Of late, however, the pressure of competition in business has been
driving men back again upon the customs of by-gone illiterate
generations. For the purpose of establishing a distinct individuality in
the public mind the most capricious freaks are played. The streets of
the modern Toronto exhibit, we believe, two leonine specimens of
auro-ligneous zoology, between which the sex is announced to constitute
the difference. The lack of such clear distinction between a pair of
glittering symbols of this genus and species, in our Canadian London,
was the occasion of much grave consideration in 1867, on the part of the
highest authority in our Court of Chancery. Although in that _cause
célèbre_, after a careful physiognomical study by means of photographs
transmitted, it was allowed that there _were_ points of difference
between the two specimens in question, as, for example, that "one looked
older than the other;" that "one, from the sorrowful expression of its
countenance, seemed more resigned to its position than the other" - still
the decree was issued for the removal of one of them from the
scene - very properly the later-carved of the two.

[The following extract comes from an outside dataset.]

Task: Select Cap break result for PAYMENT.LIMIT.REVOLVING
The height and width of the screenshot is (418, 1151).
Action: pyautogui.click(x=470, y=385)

Of the ordinary trade-signs that were to be seen along the thoroughfare
of King Street no particular notice need be taken. The Pestle and
Mortar, the Pole twined round with the black strap, the Crowned Boot,
the Tea-chest, the Axe, the Broad-axe, the Saw, (mill, cross-cut and
circular), the colossal Fowling-piece, the Cooking-stove, the Plough,
the Golden Fleece, the Anvil and Sledge-Hammer, the magnified
Horse-Shoe, each told its own story, as indicating indispensable wares
or occupations.

Passing eastward from the painted effigy of the Indian Trapper, we soon
came in front of the Market Place, which, so long as only a low wooden
building occupied its centre, had an open, airy appearance. We have
already dwelt upon some of the occurrences, and associations connected
with this spot.

On King street, about here, the ordinary trade and traffic of the place
came, after a few years, to be concentrated. Here business and bustle
were every day, more or less, created by the usual wants of the
inhabitants, and by the wants of the country farmers whose waggons in
summer, and sleighs in winter, thronged in from the north, east and
west. And hereabout at one moment or another, every lawful day, would be
surely seen, coming and going, the oddities and street-characters of the
town and neighbourhood. Having devoted some space to the leading and
prominent personages of our drama, it will be only proper to bestow a
few words on the subordinates, the Calibans and Gobbos, the Nyms and
Touchstones, of the piece.

From the various nationalities and races of which the community was a
mixture, these were drawn. There was James O'Hara, for example, a poor
humourous Irishman, a perfect representative of his class in costume,
style and manner, employed as bellman at auctions, and so on. When the
town was visited by the Papyrotomia - travelling cutters-out of
likenesses in black paper (some years ago such things created a
sensation), - a full-length of O'Hara was suspended at the entrance to
the rooms, recognized at once by every eye, even without the aid of the
"Shoot easy" inscribed on a label issuing from the mouth. (In the
_Loyalist_ of Nov. 24, 1827, we have O'Hara's death noted. "Died on
Friday the 16th instant, James O'Hara, long an inhabitant of this Town,
and formerly a soldier in His Majesty's service.") - There was Jock
Murray, the Scotch carter; and after him, William Pettit, the English
one; and the carter who drove the horse with the "spring-halt;" (every
school-lad in the place was familiar with the peculiar twitch upwards of
the near hind leg in the gait of this nag.)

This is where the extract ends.